Creating 32768 bit RSA keys for fun and profit

Have you ever wondered how long it would take to create a 32768 bit RSA key with ssh-keygen? Well, I did.

   $ time ssh-keygen -t rsa -b 32768 -f ~/.ssh/tmp32768 -N foobar -q
   real    244m31.259s
   user    244m15.664s
   sys     0m4.736s

In other words, on my test system (AMD X2 CPU with 1.8 GHz per core) it took ca. 4 hours. This is likely very dependent on how much entropy you can get (and how fast), so take the numbers with a grain of salt. A second key with 32767 bits (one less) took 16 hours, for instance.

The resulting tmp32768 (private key) file is ca. 25 KB big, the (public key) file is 5 KB big.

There's likely no noticeable performance hit for ssh or scp AFAICS, as all data transfers are done with a symmetrical session key, not the RSA key itself. Only the initial connection "handshake" will take ca. 40 seconds longer...

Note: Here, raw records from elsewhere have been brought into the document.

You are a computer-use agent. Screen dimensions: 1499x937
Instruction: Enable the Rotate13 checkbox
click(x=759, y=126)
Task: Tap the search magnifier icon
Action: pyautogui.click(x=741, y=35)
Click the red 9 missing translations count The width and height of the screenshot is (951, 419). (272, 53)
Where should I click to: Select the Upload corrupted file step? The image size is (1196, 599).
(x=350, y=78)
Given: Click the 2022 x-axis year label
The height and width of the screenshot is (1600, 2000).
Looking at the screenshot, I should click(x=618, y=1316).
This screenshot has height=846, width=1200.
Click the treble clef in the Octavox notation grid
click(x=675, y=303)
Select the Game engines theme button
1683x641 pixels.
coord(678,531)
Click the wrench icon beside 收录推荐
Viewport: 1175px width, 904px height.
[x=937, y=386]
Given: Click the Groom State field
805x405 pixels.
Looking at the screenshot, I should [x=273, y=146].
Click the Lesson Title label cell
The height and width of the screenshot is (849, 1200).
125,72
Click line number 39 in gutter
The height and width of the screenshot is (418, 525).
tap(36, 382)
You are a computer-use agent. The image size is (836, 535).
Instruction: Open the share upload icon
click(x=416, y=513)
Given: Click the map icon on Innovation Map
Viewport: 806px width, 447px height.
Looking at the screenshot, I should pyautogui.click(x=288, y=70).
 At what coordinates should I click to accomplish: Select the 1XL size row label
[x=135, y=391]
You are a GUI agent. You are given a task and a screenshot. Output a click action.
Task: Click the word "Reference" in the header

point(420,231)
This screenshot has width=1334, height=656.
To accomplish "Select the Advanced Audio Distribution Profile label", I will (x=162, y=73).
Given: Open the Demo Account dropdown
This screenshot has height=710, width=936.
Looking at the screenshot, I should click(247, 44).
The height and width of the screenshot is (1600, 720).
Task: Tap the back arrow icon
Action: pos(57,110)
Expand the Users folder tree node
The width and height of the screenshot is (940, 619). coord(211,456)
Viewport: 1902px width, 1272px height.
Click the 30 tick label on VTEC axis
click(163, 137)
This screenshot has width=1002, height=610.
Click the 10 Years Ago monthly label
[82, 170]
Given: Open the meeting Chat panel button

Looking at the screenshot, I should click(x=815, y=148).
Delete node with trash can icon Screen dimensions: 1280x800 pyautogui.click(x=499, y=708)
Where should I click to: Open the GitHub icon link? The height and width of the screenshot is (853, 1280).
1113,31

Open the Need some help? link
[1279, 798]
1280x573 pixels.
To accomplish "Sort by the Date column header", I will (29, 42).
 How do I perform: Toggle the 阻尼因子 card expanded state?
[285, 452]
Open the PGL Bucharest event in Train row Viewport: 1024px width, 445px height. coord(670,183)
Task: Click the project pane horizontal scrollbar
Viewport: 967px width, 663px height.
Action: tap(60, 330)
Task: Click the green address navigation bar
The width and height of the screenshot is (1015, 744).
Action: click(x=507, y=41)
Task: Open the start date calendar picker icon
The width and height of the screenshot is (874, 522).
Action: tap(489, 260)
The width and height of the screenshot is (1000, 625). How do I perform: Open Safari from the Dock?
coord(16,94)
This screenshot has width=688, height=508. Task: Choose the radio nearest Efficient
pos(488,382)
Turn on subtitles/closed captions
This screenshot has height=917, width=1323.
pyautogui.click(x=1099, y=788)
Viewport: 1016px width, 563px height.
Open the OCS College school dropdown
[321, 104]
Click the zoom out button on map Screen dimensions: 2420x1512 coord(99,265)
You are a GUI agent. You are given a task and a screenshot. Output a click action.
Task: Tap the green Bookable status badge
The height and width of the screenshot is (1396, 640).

And yes, 32768 is the maximum RSA key size you can currently create with OpenSSH, go file a bug report if that's not enough for you ;-) However, as I then noticed, this key will not actually work. When you put it in some authorized_keys file and try to login, the handshake will fail and the server-side will see the following error in /var/log/auth.log:

  sshd[xxxxxx]: error: RSA_public_decrypt failed: error:04067069:lib(4):func(103):reason(105)

I first thought I found an off-by-one error, but the 32767 bit key (one bit less) didn't work either. After looking through the OpenSSH and OpenSSL code as well as the RSA_private_decrypt(3SSL) manpage a bit, I saw that OpenSSH uses the RSA_PKCS1_PADDING parameter. My current theory is thus that some padding is making the key not work. I'm now creating a key with 11 bits less bits than 32768, let's see what happens. For the record, a key with 16384 bits does work just fine.

Anyway, I'll probably report this as "bug" (more a theoretical than a practical problem, though) as ssh-keygen let's you generate RSA keys which will never work in practice...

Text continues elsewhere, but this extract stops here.